In my wanderings around Wikipedia late at night, I have found a number of apparently non-dubious articles you may find interesting. 


  • Gropecunt Lane: Al Mustashriqa almost slapped me when I mentioned this place. 
  • Hipgnosis: This cleverly-named artistic group designed a number of fantastic psychedelic album covers.
  • Centralia, PA : This  mining town is an unfortunate victim of a large coal fire that makes the ground smoke and children fall into holes, leading to an exodus, eventually making the smallest town in Pennsylvania, beating out…
  • S.N.P.J.: A town that exists essentially so that a Slovenian cultural society can drink liquor on Sundays. 
  • Strap-on dildo: This article is disconcertingly thorough. 
Mac users: You can map some fantastic information relationships via this nifty wikipedia browser called Pathway. Try it out, you will waste at least an hour trying to do six degrees of Wasilla, Alaska. Which is stupid, because this webpage will do it for you: Six Degrees of Wikipedia


Wikipedia needs archibabble

I added two Wikipedia articles recently, Peter Eisenman’s House VI and Roche-Dinkeloo’s Ford Foundation Building. Both are major projects in the history of architecture, let alone modernism, and both are exactly the kind of high-profile projects that get attention in other sections of Wikipedia. Imagine To The Lighthouse and The Crying of Lot 49 having nothing written about them, save for some snipes about them scrawled in anger by a fanatic who thinks that the English language died with Dickens. With few articles of any depth on buildings that are not public and fewer that are highly theoretical, it’s easy to understand that this might be tied to something about common knowledge and, uh, how people obsess over the canonicity of Star Wars novels rather than having jobs. 
There is a divide between modern and traditional building styles, yes, but more importantly, there is a divide between buildings that require any technical knowledge of architecture. Even when people do write articles, they make incorrect assertions about things at the heart of architectural theory. Did you know that the curtainwall is structural on the Lever House? Neither did I – or the engineer for that matter.

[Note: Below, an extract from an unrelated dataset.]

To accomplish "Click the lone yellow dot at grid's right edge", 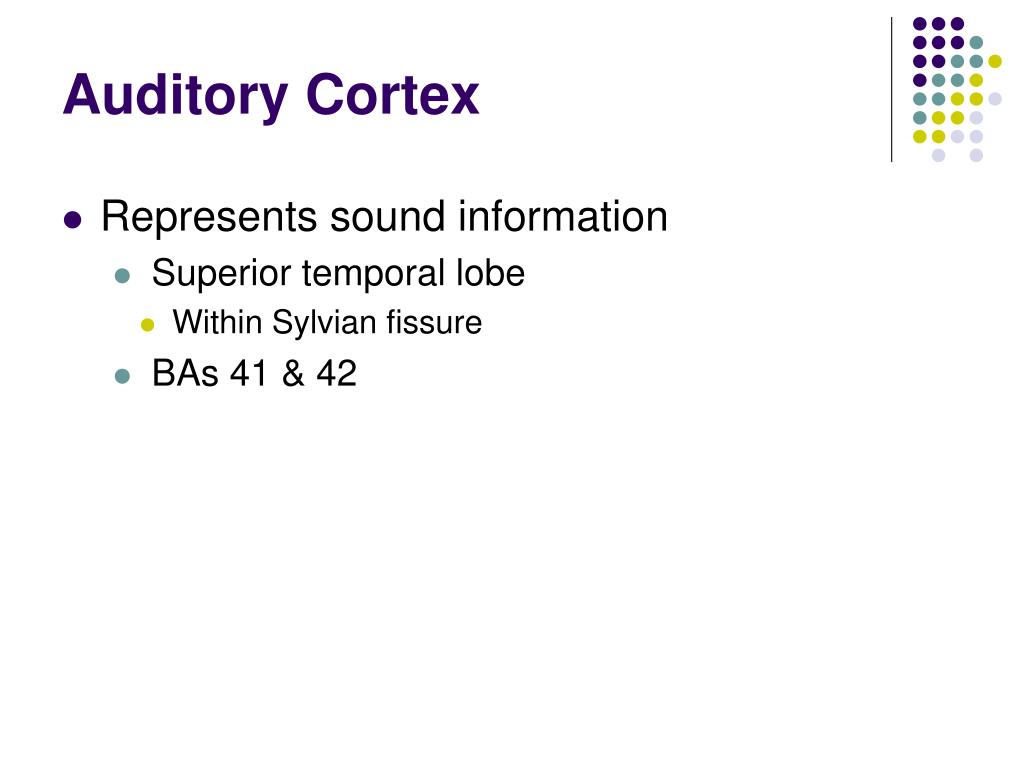I will 995,61.
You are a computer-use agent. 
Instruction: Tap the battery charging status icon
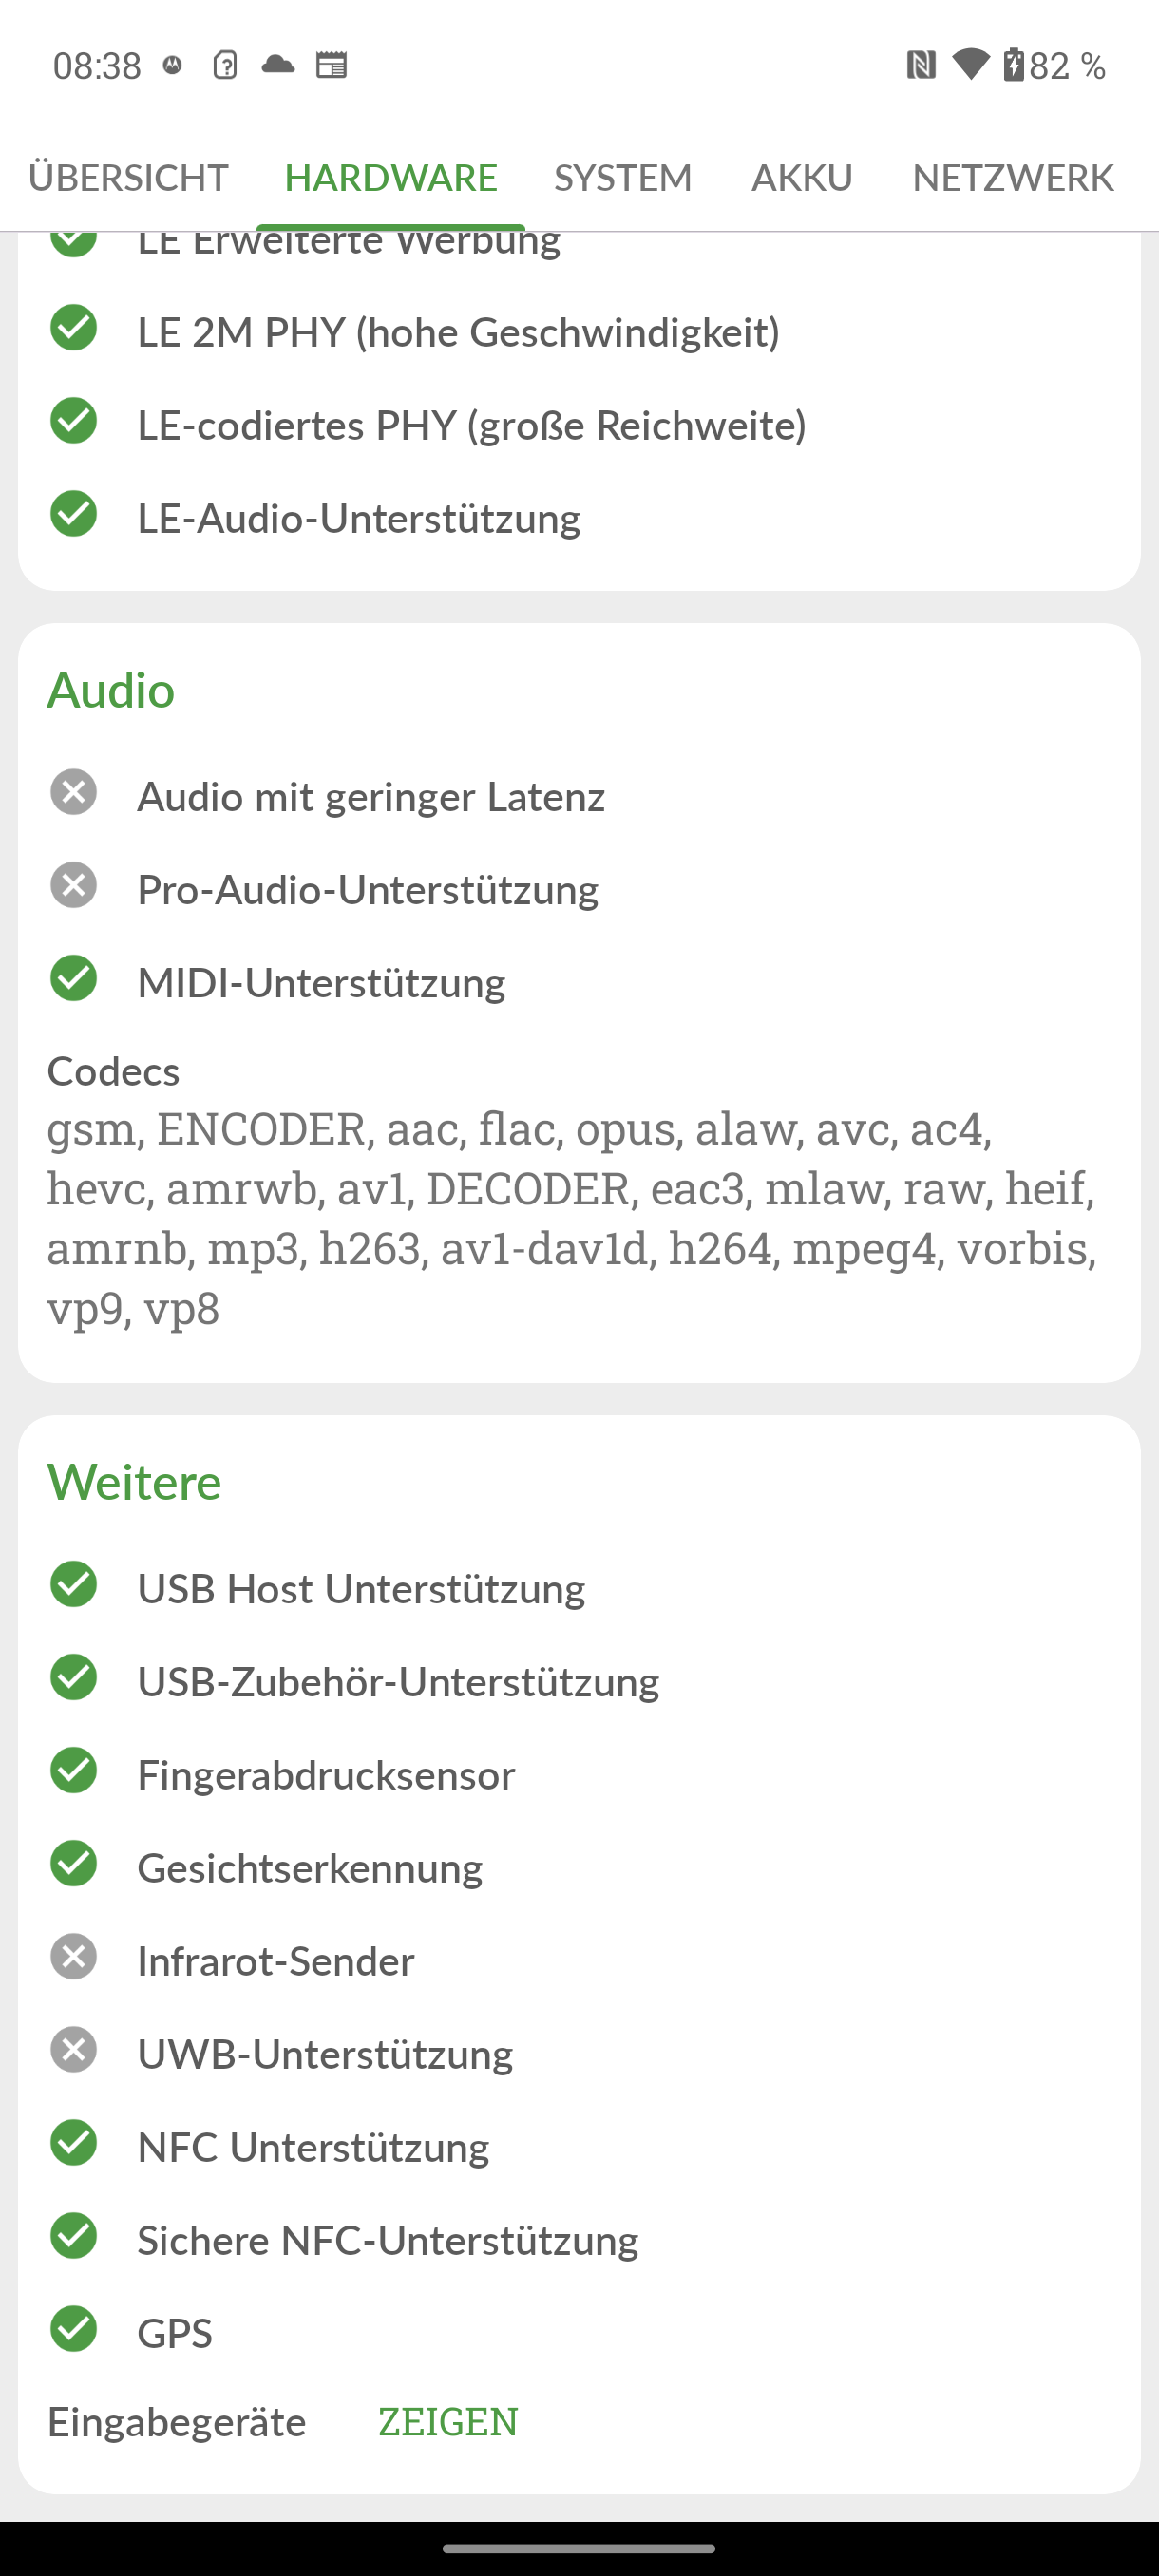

So why is it that I was the one who had to (was lucky to) add these? Architects lead busy lives, perhaps, so making the time to put quality into what is essentially a thankless job. But the opportunity to actually offer some information in layman’s terms is a way to make architecture accessible to people in a way that’s more than just a superficial judgement of prettiness. Architects are generally wrongheaded in our aim to make people live in buildings they do not understand. Of course they hate them.